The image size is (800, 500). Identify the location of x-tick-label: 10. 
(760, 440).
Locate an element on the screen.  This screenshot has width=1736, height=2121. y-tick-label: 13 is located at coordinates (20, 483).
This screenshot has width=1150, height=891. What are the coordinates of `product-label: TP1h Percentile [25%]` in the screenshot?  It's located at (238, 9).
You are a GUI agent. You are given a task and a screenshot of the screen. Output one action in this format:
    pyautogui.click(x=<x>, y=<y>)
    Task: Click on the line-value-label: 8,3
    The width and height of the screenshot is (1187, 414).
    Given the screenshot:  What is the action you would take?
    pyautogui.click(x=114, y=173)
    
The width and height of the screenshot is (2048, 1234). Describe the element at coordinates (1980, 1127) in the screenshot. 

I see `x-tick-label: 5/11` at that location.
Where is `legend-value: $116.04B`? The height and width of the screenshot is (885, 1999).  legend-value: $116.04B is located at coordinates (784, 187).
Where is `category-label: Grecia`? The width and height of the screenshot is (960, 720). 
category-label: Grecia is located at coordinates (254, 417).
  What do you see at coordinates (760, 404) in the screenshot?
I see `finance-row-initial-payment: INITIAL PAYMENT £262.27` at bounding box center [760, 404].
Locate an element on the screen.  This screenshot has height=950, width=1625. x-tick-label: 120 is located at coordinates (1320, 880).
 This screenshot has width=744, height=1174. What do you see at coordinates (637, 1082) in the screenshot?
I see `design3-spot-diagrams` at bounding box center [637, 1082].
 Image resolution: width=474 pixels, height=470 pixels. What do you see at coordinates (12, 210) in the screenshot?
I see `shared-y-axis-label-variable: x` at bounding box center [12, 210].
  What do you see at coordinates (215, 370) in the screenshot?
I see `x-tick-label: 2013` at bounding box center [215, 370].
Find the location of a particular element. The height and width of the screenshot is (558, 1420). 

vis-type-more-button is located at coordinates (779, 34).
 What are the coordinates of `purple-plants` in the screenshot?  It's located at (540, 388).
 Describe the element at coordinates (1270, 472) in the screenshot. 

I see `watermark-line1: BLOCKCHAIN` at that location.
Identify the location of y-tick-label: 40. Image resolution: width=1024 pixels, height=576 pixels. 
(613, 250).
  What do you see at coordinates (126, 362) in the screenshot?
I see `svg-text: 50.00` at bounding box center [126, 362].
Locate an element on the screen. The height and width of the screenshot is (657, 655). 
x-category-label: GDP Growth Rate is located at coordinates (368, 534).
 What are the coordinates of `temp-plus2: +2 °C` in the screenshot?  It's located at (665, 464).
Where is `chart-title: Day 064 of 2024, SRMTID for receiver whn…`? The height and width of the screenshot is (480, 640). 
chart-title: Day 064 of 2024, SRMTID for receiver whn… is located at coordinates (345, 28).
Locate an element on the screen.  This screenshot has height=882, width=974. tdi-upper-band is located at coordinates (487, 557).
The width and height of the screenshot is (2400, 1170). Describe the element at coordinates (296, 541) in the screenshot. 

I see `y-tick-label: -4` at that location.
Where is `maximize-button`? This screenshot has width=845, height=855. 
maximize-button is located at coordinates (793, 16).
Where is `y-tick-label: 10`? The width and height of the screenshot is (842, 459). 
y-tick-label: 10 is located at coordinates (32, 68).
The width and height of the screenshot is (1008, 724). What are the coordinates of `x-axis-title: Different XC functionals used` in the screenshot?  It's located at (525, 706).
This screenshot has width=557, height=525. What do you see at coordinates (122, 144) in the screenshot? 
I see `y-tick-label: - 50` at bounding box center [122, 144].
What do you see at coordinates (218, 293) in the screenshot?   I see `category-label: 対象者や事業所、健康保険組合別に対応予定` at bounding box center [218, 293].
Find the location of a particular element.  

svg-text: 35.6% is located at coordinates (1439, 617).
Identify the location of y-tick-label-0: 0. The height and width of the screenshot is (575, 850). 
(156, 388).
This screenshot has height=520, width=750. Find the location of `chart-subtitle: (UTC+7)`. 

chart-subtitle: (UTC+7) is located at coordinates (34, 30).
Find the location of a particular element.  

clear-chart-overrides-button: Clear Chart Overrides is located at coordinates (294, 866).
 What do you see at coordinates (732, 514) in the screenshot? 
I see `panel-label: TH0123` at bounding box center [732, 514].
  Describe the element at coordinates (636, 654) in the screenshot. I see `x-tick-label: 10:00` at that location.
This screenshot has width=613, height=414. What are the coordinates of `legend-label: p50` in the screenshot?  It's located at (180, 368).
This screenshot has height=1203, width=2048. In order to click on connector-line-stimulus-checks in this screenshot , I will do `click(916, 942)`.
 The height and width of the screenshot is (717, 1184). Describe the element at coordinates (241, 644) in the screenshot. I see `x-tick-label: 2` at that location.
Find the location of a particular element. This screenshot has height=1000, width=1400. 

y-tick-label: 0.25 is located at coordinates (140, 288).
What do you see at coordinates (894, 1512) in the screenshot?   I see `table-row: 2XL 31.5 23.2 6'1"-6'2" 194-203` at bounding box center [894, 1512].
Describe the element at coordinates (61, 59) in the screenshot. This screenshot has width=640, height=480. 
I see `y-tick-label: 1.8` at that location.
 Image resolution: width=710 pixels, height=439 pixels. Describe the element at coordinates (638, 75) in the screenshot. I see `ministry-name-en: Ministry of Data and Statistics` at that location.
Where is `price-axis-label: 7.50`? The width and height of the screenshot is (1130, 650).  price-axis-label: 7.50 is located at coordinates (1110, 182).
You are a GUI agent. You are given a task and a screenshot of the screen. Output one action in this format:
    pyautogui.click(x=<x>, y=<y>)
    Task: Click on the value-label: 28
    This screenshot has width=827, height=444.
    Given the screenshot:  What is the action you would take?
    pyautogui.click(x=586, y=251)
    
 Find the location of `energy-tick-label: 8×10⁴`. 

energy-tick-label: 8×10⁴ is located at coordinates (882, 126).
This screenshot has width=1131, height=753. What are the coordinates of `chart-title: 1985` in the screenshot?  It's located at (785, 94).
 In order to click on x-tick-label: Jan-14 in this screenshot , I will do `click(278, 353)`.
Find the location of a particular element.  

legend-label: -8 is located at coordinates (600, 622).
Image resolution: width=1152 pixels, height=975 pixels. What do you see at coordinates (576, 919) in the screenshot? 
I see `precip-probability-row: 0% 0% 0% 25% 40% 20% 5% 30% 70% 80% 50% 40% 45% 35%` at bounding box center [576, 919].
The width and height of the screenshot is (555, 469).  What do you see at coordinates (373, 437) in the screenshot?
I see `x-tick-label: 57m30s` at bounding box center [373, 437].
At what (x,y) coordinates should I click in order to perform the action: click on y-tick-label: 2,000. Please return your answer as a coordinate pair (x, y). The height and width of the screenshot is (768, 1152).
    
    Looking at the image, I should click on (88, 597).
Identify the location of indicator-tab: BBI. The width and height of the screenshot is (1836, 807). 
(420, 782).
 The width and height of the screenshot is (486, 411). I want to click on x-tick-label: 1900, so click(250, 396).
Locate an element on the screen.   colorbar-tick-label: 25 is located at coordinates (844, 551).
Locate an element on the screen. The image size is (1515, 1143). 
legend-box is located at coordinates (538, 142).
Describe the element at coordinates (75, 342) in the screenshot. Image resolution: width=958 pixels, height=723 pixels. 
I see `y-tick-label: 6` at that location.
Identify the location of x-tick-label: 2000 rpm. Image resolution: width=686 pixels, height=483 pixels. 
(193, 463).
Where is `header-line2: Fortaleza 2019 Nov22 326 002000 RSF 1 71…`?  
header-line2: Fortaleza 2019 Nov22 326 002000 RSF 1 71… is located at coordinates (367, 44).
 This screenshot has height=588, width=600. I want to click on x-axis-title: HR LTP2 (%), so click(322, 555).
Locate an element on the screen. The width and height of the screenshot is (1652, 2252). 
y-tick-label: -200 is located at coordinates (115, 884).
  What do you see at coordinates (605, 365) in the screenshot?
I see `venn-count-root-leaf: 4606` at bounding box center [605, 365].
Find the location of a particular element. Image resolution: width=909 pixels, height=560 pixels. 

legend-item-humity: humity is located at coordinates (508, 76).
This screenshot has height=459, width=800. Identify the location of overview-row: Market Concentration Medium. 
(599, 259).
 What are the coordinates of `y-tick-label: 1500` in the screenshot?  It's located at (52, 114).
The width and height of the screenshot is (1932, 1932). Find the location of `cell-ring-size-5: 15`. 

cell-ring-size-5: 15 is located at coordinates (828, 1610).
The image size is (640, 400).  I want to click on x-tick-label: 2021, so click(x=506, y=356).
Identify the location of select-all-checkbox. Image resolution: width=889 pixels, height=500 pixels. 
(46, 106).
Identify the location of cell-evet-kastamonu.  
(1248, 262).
········
§ **EXERCISE BRIEF**: Copy the entries word for word, starting with the line that contains "This screenshot has height=459, width=800." and continuing through the last line of the entries.

§ **ANSWER TO THIS TASK**:
This screenshot has height=459, width=800. Identify the location of overview-row: Market Concentration Medium. 
(599, 259).
 What are the coordinates of `y-tick-label: 1500` in the screenshot?  It's located at (52, 114).
The width and height of the screenshot is (1932, 1932). Find the location of `cell-ring-size-5: 15`. 

cell-ring-size-5: 15 is located at coordinates (828, 1610).
The image size is (640, 400).  I want to click on x-tick-label: 2021, so click(x=506, y=356).
Identify the location of select-all-checkbox. Image resolution: width=889 pixels, height=500 pixels. 
(46, 106).
Identify the location of cell-evet-kastamonu.  
(1248, 262).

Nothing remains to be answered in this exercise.